### What you need to do:
Without pictures, return the lines from the one containing "Screen dimensions: 990x500" through the last line of the data below, exactly.

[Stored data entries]
━━━━

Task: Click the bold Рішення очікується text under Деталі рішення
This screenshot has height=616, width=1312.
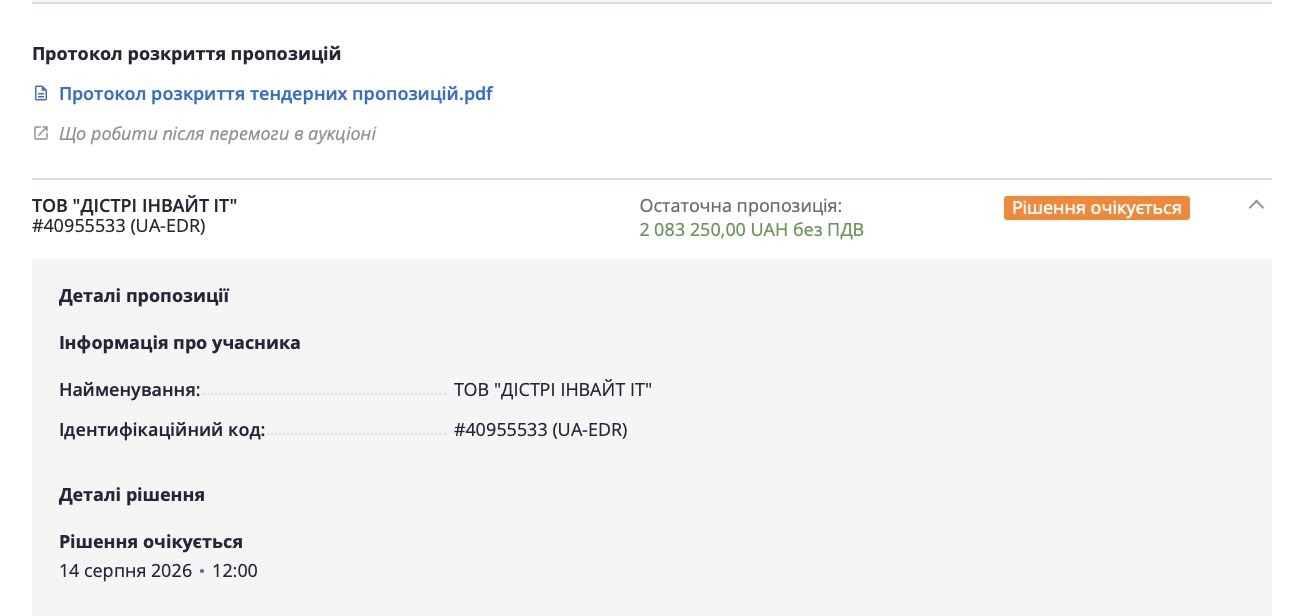Action: click(151, 542)
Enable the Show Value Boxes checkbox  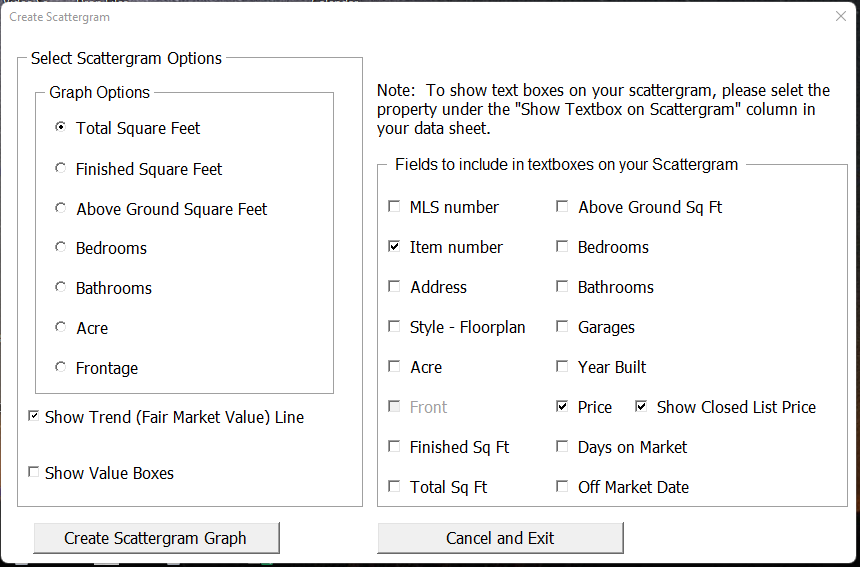click(34, 473)
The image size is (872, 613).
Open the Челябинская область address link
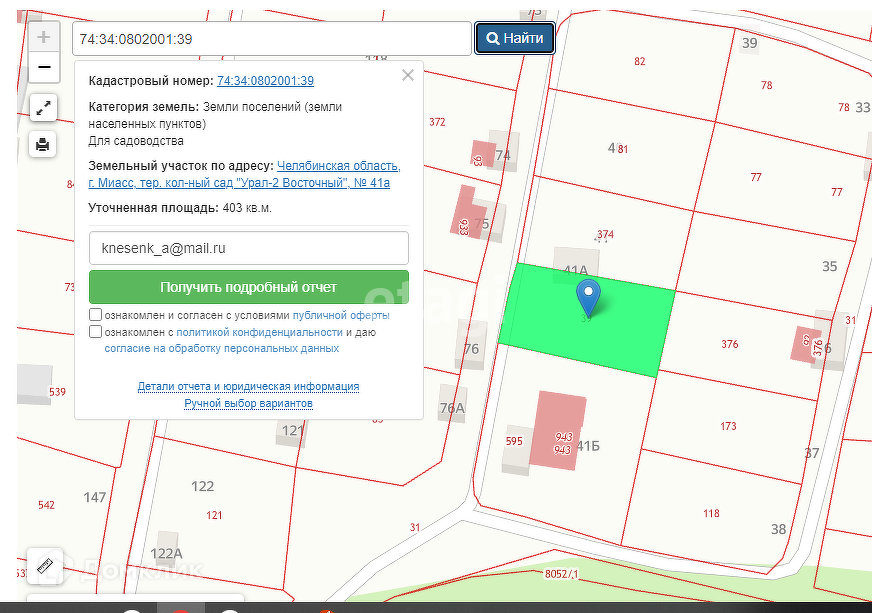coord(338,166)
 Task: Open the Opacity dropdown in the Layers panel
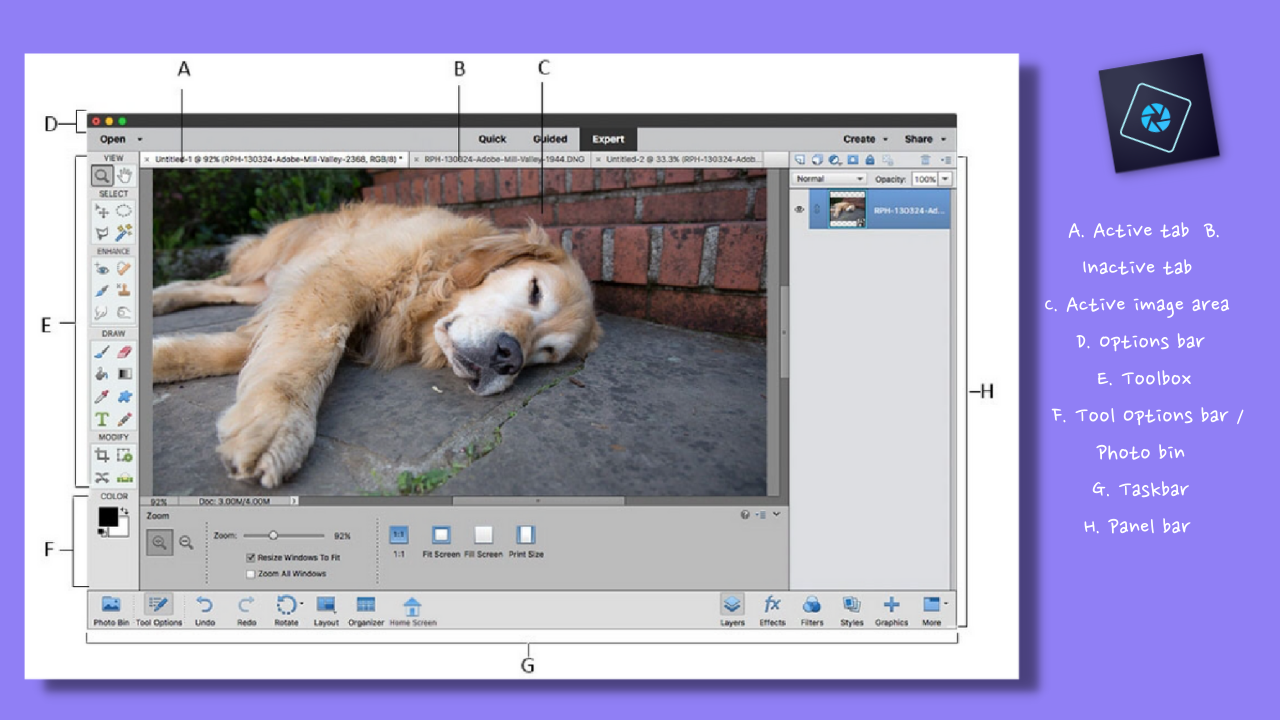[944, 178]
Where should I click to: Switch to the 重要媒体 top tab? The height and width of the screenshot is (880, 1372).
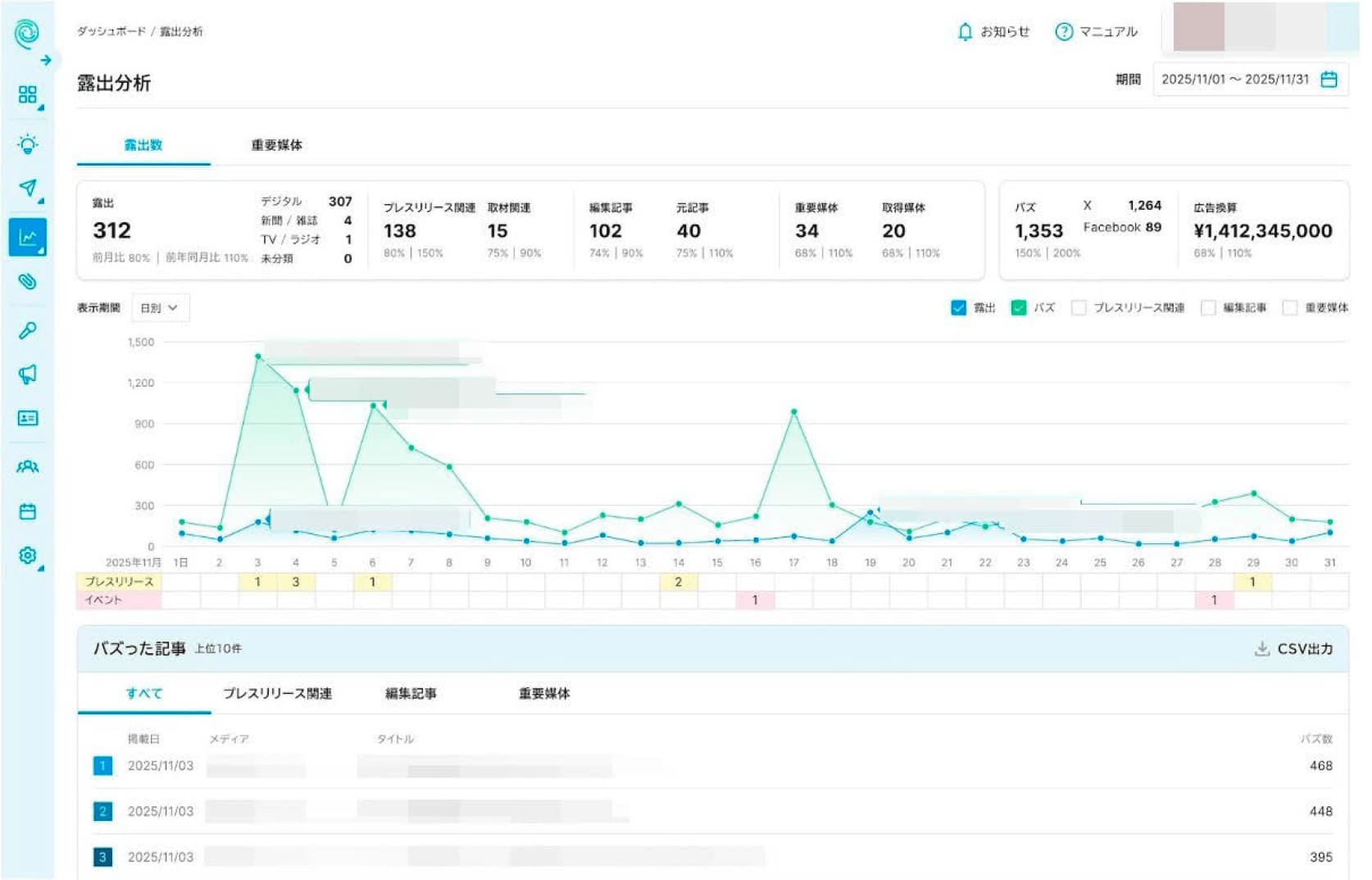click(x=276, y=145)
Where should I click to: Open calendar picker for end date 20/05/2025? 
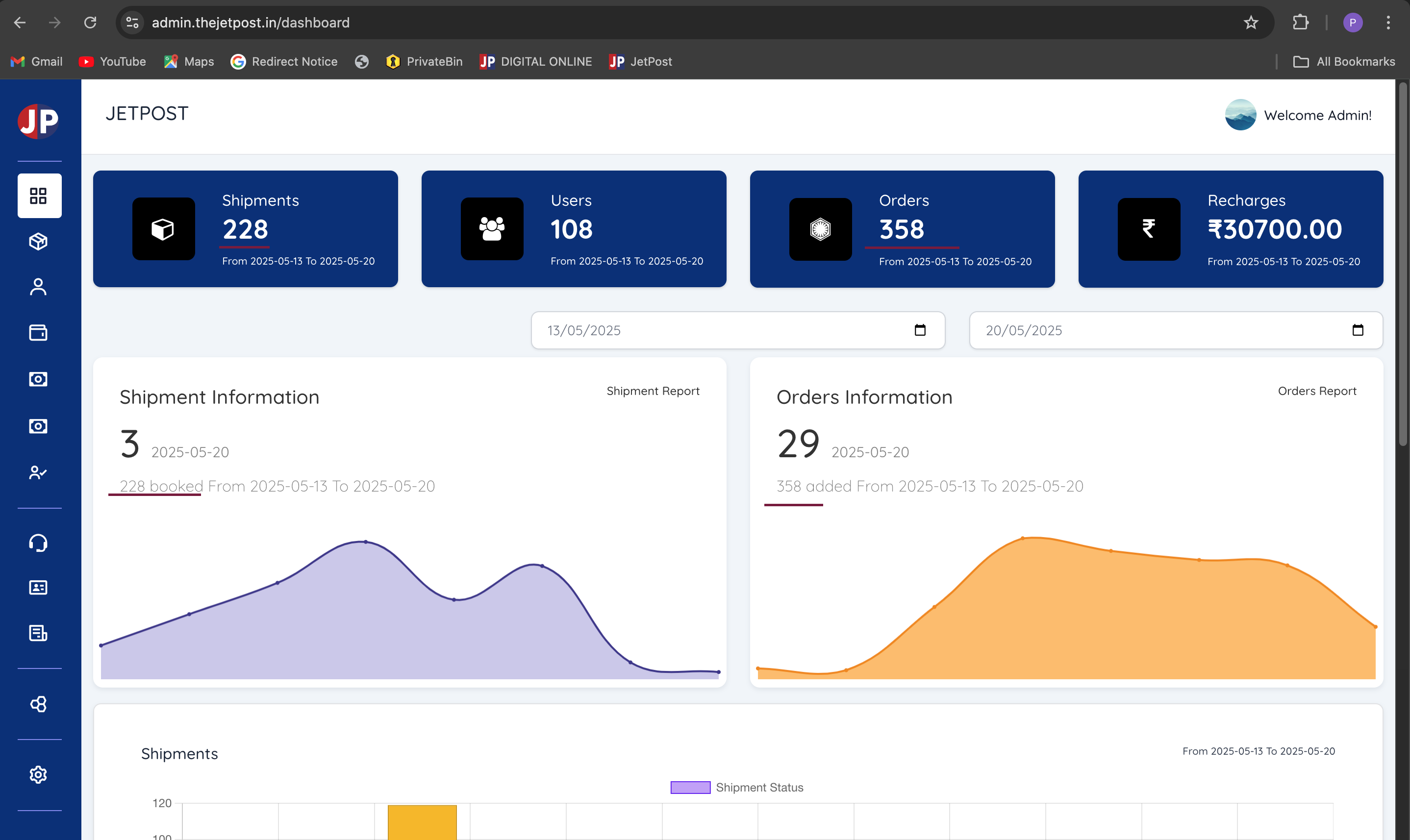pyautogui.click(x=1358, y=330)
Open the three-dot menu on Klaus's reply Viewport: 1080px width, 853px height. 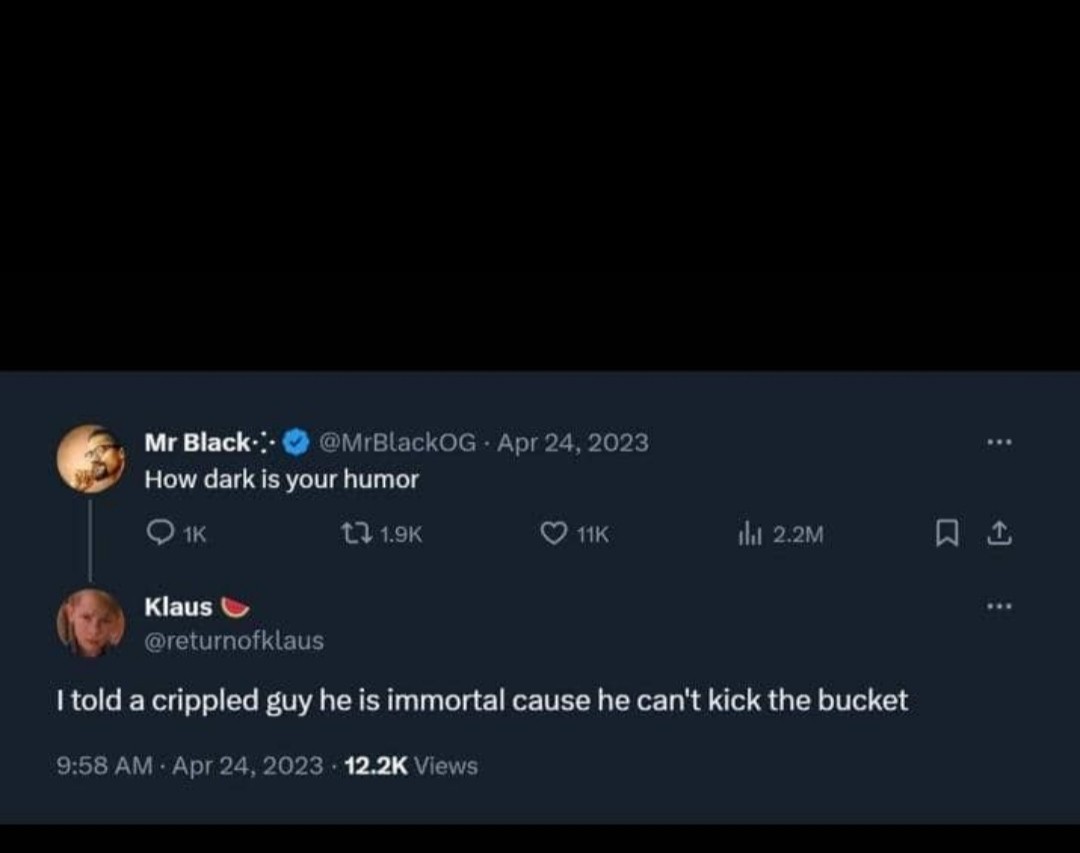[x=999, y=606]
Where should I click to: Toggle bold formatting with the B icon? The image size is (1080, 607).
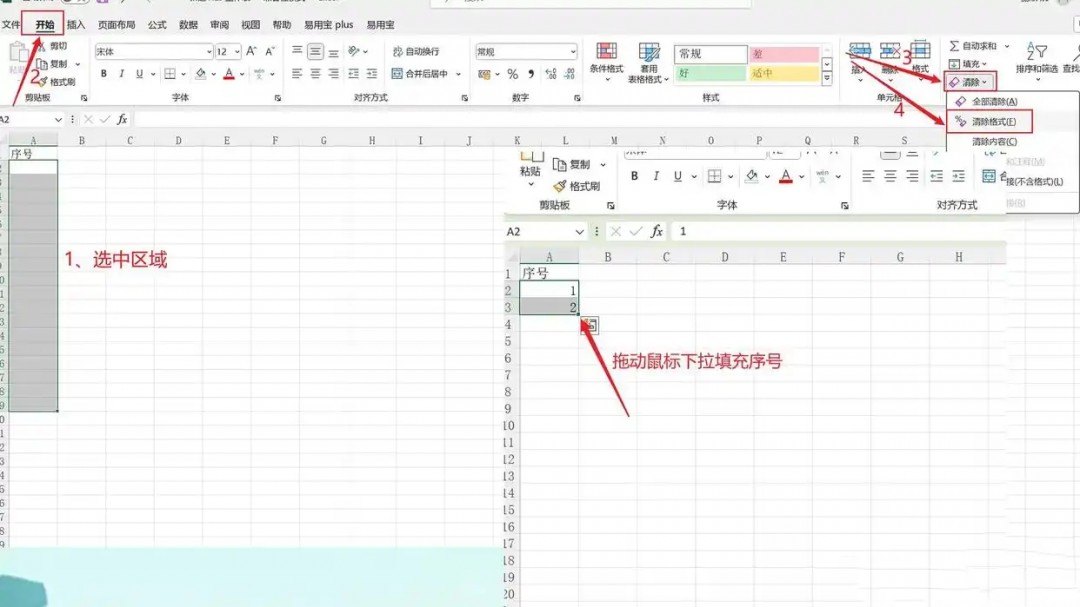[x=103, y=73]
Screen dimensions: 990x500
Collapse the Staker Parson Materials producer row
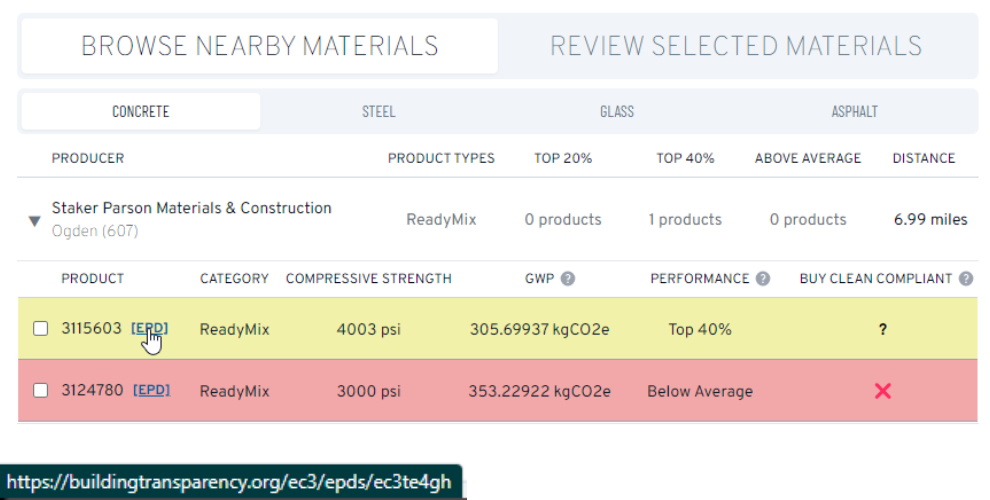click(x=35, y=221)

━━━━

### Task answer:
Screen dimensions: 990x500
Collapse the Staker Parson Materials producer row
click(x=35, y=221)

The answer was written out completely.